Sunday, December 31, 2006

The BBC comment of their coverage of Saddam's execution

The BBC have made public, the reasoning behind their recent broadcasts concerning the execution of Saddam Hussein.

This post by Kevin Backhurst who is the controller for BBC News 24, explains what the BBC decided to show and why.

The tightrope for any state broadcaster is very narrow to tread. The Corporation's mandate is to record and report events from around the world, but this must be done appropriately. Any BBC Journalist in NCA must follow editorial policy. It outlines how news events should be reported. In most cases the rules are easy to follow but in some cases, the lines become blurry. So what is appropriate or inappropriate?

This is a very complex issue with pro's and cons (see my last post regarding media coverage), censoring any news item for whatever reason can either damage accuracy or even misrepresent events or individuals.

Previously I pointed out that when governments or authorities censor news, we may be forgiven for being a little skeptical as to why but when the censoring is applied by the broadcaster and not faceless men in grey suits, it becomes a whole different issue.

What if the news wasn't 'sanitised' or cut? What if it was shown, warts and all? We may connect more powerfully with what's happening. For example, over 75% of Americans support capital punishment, but I wonder if the figure would quite as high if they were televised? Once we see events in full or once we see the uncut aftermath. It can be particularly powerful.
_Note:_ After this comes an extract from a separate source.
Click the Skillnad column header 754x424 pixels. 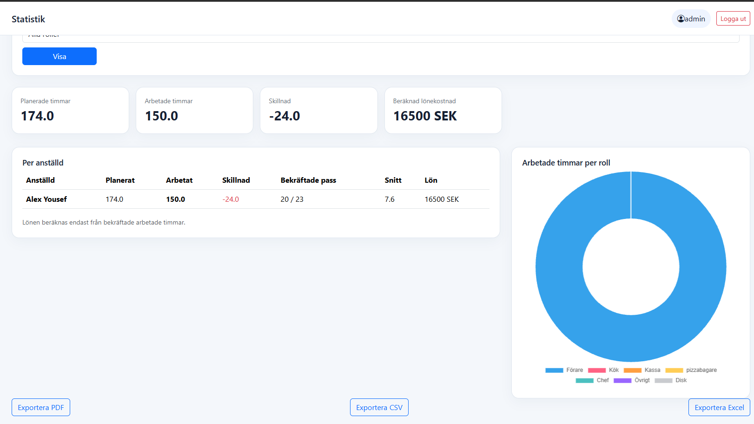pyautogui.click(x=236, y=180)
Now were back to that fine line. If we did show the real carnage of war or suicide bombings, we would upset many people. How would bereaved relatives feel? How would we feel?

I think a case could be made for a more 'hardcore' news but I'm not sure how it should be made or by whom. Millions of 'non-newsy' viewers will have tuned in to see the recent footage from Iraq, but the modus-operandi for news organisations should never be sensationalism or macabre-ism, even if these would pull in the most viewers.


Firstly, may I congratulate the BBC on providing tasteful, decent yet comprehensive coverage of Saddam's execution.

These are incredibly delicate days at the moment. The way in which the worldwide media cover this issue could set the public mood in the region for the coming days and months.

The BBC have reported accurately and appropriately and as such, the editorial decisions taken have upheld the corporations reputation for authoritative reporting.

I posted on this blog earlier. I commented then, that the single stories in themselves, point to much wider issues in general. It's this 'bigger picture' which must be considered by the news editors as I personally think that the real questions and issues have yet to be asked and examined.